Some questions on heat transfer

[MexChemE]

Hello, forum! I'm just starting a new course on heat transfer and we're using Incropera's book. Last time I studied heat transfer was in my transport phenomena course, using BSL, so it was kind of a culture shock using the new book, because the methods used are kind of different in some cases. However, I am enjoying Incropera's book, the problems are very entertaining, and interesting for both MechE and ChemE majors. Anyway, some doubts have popped up when solving some problems, and I'm trying to be a different student that when I took my TP course, when I always went for understanding the math first and leaving the physics in second place. Now I want to do things differently.

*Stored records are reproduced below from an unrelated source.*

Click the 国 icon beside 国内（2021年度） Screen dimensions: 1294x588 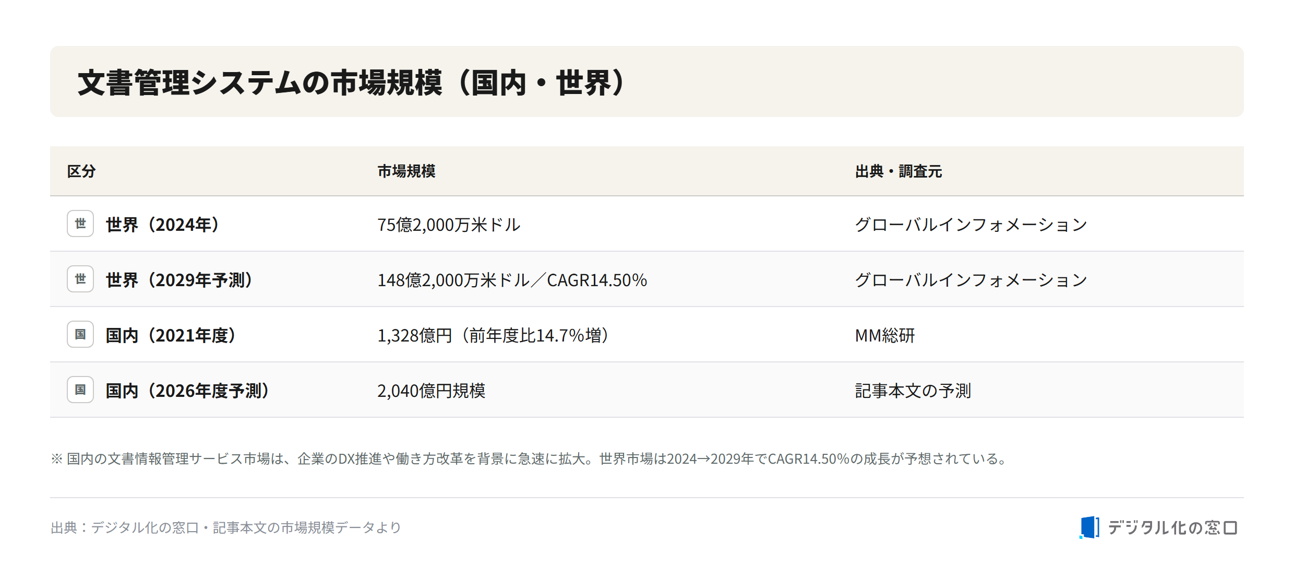pos(80,334)

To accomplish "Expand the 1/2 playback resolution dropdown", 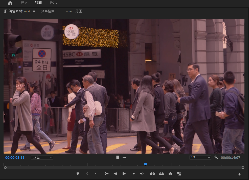I will pyautogui.click(x=200, y=157).

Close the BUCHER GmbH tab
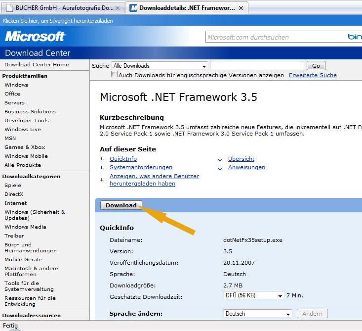click(117, 8)
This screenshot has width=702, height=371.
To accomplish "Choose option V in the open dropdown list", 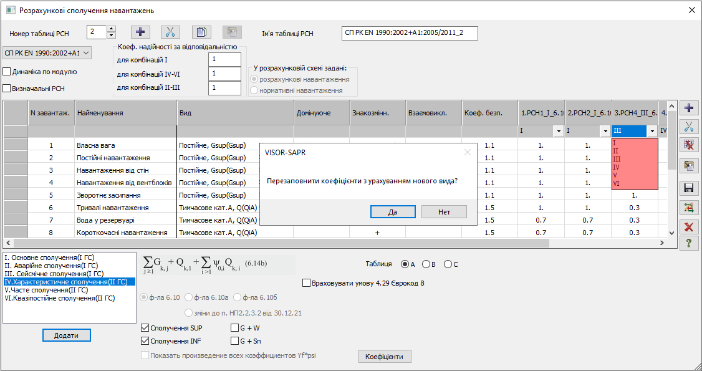I will tap(616, 175).
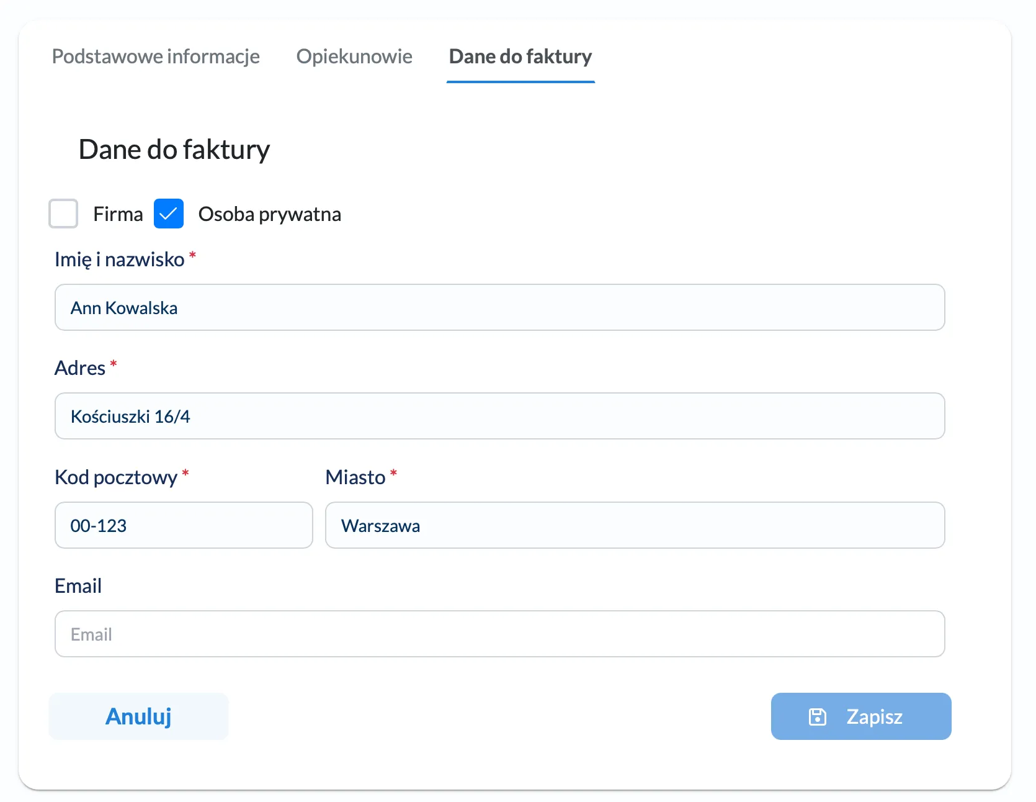Viewport: 1036px width, 802px height.
Task: Click the Osoba prywatna label text
Action: (269, 214)
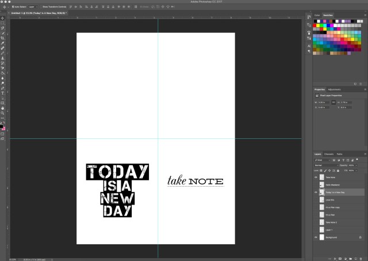Select the Zoom tool
The image size is (368, 261).
3,113
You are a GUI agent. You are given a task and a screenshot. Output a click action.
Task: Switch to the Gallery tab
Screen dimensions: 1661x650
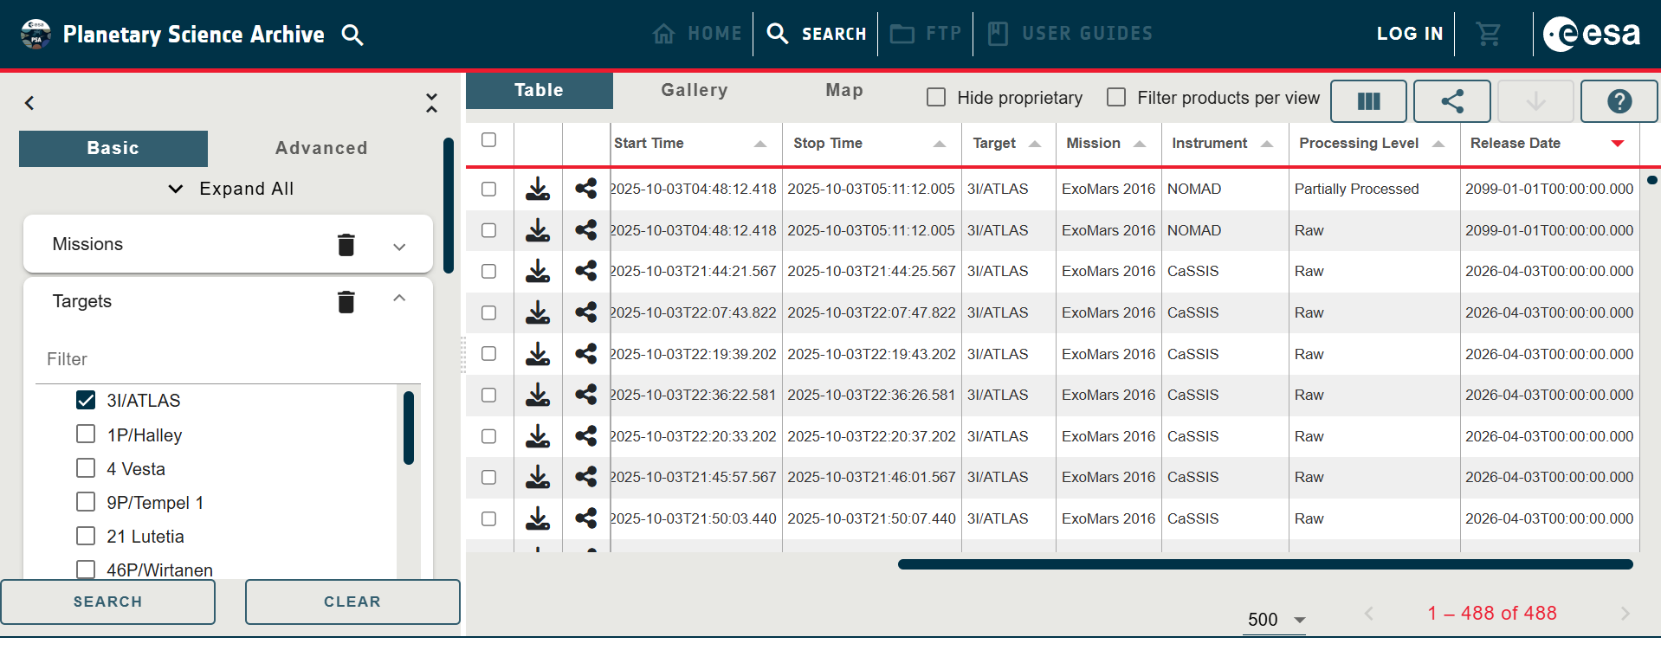694,90
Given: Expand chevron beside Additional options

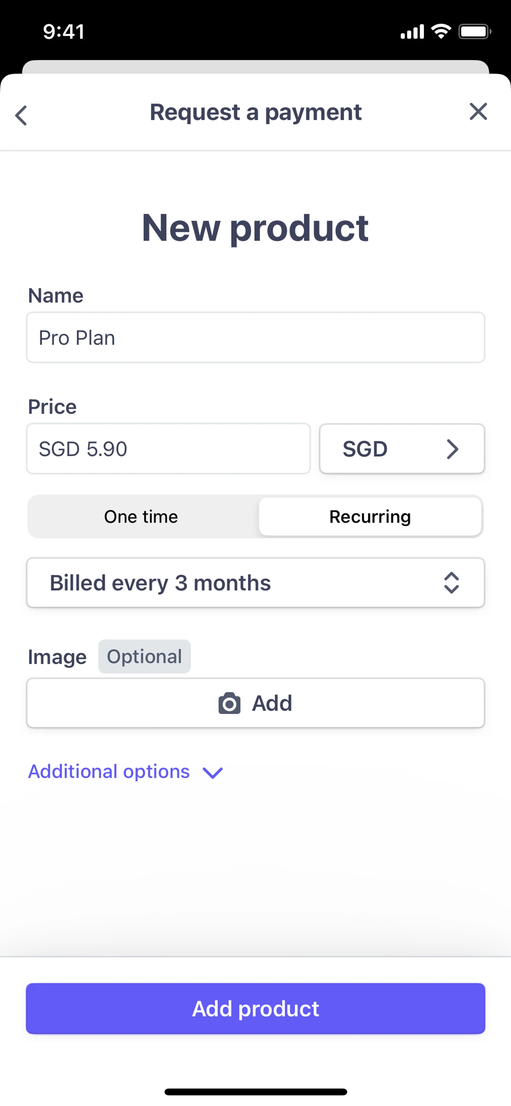Looking at the screenshot, I should click(213, 772).
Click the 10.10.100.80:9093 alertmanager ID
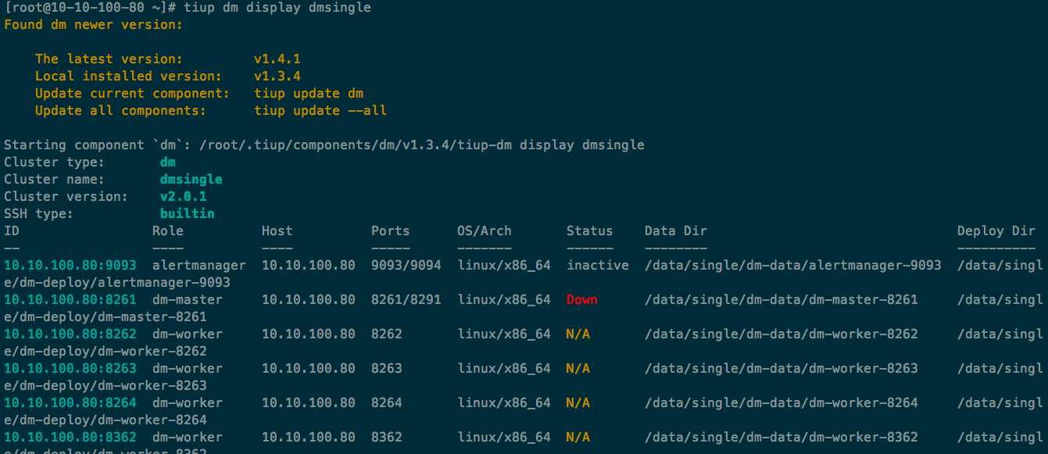This screenshot has width=1048, height=454. (x=70, y=265)
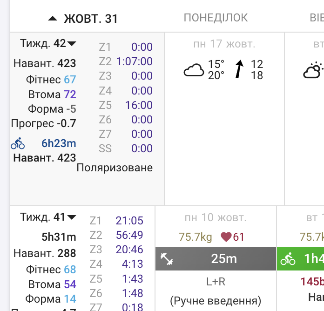
Task: Open the 25m weight training activity
Action: coord(216,259)
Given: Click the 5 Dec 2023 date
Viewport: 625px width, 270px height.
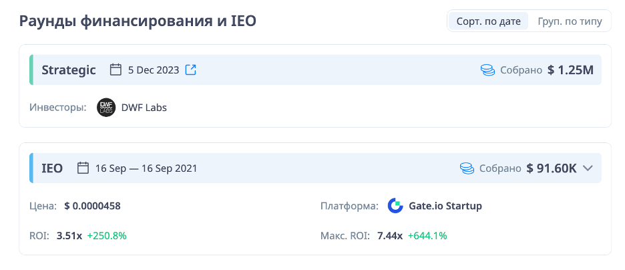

First question: Incropera's book introduces energy balances on a surface. The authors mention accumulation and generation terms are not accounted for in a surface balance, because they are volumetric effects; fair enough. But then they say surface balances apply for both steady and transient state, but transient state implies accumulation, negating the last statement. I know the temperature of a surface may change in time if we have a transient state process, so I don't get why they say accumulation terms won't be taken into account.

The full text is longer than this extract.